━━━ DATA IN THIS EXERCISE

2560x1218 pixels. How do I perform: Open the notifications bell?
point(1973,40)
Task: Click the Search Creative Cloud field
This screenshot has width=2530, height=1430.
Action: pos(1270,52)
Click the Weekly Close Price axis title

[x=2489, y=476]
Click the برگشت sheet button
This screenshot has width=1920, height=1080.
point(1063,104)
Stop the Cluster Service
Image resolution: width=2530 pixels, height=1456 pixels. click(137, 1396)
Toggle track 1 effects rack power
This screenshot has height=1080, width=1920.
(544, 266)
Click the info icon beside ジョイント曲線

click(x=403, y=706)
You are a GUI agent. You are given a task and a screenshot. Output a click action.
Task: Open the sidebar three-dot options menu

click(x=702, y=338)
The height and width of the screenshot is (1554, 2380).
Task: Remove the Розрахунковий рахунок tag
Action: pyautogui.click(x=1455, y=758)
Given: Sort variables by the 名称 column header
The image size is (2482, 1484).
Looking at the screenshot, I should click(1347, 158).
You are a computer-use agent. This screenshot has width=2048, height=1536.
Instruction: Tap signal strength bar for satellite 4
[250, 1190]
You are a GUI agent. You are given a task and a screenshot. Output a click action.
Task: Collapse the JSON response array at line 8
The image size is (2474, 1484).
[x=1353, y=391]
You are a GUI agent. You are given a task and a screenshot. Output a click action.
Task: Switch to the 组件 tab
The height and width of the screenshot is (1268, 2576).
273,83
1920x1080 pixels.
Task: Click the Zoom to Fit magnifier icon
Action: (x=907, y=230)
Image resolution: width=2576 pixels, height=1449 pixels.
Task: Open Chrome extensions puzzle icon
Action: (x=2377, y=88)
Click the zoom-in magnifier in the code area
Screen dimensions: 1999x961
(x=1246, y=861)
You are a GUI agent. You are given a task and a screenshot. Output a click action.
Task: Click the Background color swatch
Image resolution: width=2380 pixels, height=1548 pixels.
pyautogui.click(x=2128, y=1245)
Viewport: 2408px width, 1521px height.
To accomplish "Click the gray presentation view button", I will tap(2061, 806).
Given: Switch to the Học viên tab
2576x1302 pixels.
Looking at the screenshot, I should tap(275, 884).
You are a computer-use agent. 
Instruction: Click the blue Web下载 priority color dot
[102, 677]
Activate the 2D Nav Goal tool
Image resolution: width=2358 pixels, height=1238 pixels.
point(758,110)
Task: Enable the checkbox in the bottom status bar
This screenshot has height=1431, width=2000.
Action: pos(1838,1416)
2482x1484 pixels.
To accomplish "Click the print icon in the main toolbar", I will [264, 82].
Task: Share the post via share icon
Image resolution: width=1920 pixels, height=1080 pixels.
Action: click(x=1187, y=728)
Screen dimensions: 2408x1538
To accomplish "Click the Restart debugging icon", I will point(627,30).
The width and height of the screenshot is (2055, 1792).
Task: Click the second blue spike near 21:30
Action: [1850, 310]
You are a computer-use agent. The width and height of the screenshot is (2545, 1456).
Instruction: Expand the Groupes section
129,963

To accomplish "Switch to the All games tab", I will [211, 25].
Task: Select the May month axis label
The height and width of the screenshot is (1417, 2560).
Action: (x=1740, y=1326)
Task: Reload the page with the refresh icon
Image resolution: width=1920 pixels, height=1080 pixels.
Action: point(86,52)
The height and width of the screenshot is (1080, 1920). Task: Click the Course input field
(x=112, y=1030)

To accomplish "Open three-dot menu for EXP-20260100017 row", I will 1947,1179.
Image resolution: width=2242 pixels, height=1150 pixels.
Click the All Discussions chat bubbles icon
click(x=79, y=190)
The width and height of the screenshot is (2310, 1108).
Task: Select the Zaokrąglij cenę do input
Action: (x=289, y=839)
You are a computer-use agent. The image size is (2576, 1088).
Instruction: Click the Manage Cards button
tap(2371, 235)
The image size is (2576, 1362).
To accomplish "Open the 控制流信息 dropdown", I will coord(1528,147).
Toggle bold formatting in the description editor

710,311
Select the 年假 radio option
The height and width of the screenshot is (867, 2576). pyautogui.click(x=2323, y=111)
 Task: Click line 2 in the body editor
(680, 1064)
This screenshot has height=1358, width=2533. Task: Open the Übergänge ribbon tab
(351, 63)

━━━━━━

§ **TASK OBJECTIVE**
Above are the records; copy exactly the lines from the line with "Screen dimensions: 1999x961" through the line with "The image size is (2576, 1362).", both included.

§ **REPLY TO THE TASK**
Screen dimensions: 1999x961
(x=1246, y=861)
You are a GUI agent. You are given a task and a screenshot. Output a click action.
Task: Click the Background color swatch
Image resolution: width=2380 pixels, height=1548 pixels.
pyautogui.click(x=2128, y=1245)
Viewport: 2408px width, 1521px height.
To accomplish "Click the gray presentation view button", I will tap(2061, 806).
Given: Switch to the Học viên tab
2576x1302 pixels.
Looking at the screenshot, I should tap(275, 884).
You are a computer-use agent. 
Instruction: Click the blue Web下载 priority color dot
[102, 677]
Activate the 2D Nav Goal tool
Image resolution: width=2358 pixels, height=1238 pixels.
point(758,110)
Task: Enable the checkbox in the bottom status bar
This screenshot has height=1431, width=2000.
Action: pos(1838,1416)
2482x1484 pixels.
To accomplish "Click the print icon in the main toolbar", I will [264, 82].
Task: Share the post via share icon
Image resolution: width=1920 pixels, height=1080 pixels.
Action: click(x=1187, y=728)
Screen dimensions: 2408x1538
To accomplish "Click the Restart debugging icon", I will point(627,30).
The width and height of the screenshot is (2055, 1792).
Task: Click the second blue spike near 21:30
Action: [1850, 310]
You are a computer-use agent. The width and height of the screenshot is (2545, 1456).
Instruction: Expand the Groupes section
129,963

To accomplish "Switch to the All games tab", I will [211, 25].
Task: Select the May month axis label
The height and width of the screenshot is (1417, 2560).
Action: (x=1740, y=1326)
Task: Reload the page with the refresh icon
Image resolution: width=1920 pixels, height=1080 pixels.
Action: point(86,52)
The height and width of the screenshot is (1080, 1920). Task: Click the Course input field
(x=112, y=1030)

To accomplish "Open three-dot menu for EXP-20260100017 row", I will 1947,1179.
Image resolution: width=2242 pixels, height=1150 pixels.
Click the All Discussions chat bubbles icon
click(x=79, y=190)
The width and height of the screenshot is (2310, 1108).
Task: Select the Zaokrąglij cenę do input
Action: (x=289, y=839)
You are a computer-use agent. The image size is (2576, 1088).
Instruction: Click the Manage Cards button
tap(2371, 235)
The image size is (2576, 1362).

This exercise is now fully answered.